Taxe carbone et pénalisation de nos paysans
Le 28 janvier, la délégation du Rassemblement National au Parlement européen a déposé une objection à un texte d’application de la Commission européenne sur le mécanisme d’ajustement carbone aux frontières (MACF), entré en vigueur le 1er janvier 2026. Présenté comme un outil de protection contre le dumping environnemental, ce dispositif risque au contraire de pénaliser directement notre agriculture.
En cause des méthodes de calcul du « contenu carbone » des importations si complexes que de nombreux pays tiers ne peuvent fournir des données aussi précises. La Commission applique alors des « valeurs par défaut » souvent surévaluées, ce qui augmente artificiellement la taxe et renchérit les engrais importés. Or l’Europe dépend fortement de ces importations, et les prix ont déjà explosé : près de +60 % en cinq ans, depuis le Covid et la guerre en Ukraine.
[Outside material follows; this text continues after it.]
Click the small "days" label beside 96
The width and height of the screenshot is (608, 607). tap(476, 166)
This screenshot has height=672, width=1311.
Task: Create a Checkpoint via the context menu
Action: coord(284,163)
Face aux alertes des organisations agricoles et des autorités françaises, le RN agit pour éviter une hausse de coûts chiffrée à plusieurs centaines de millions d’euros. Plusieurs États membres demandent désormais la suspension du MACF pour les engrais : nous défendrons cette mesure lors de la révision du texte cette année. Le MACF doit protéger notre compétitivité, pas l’étouffer.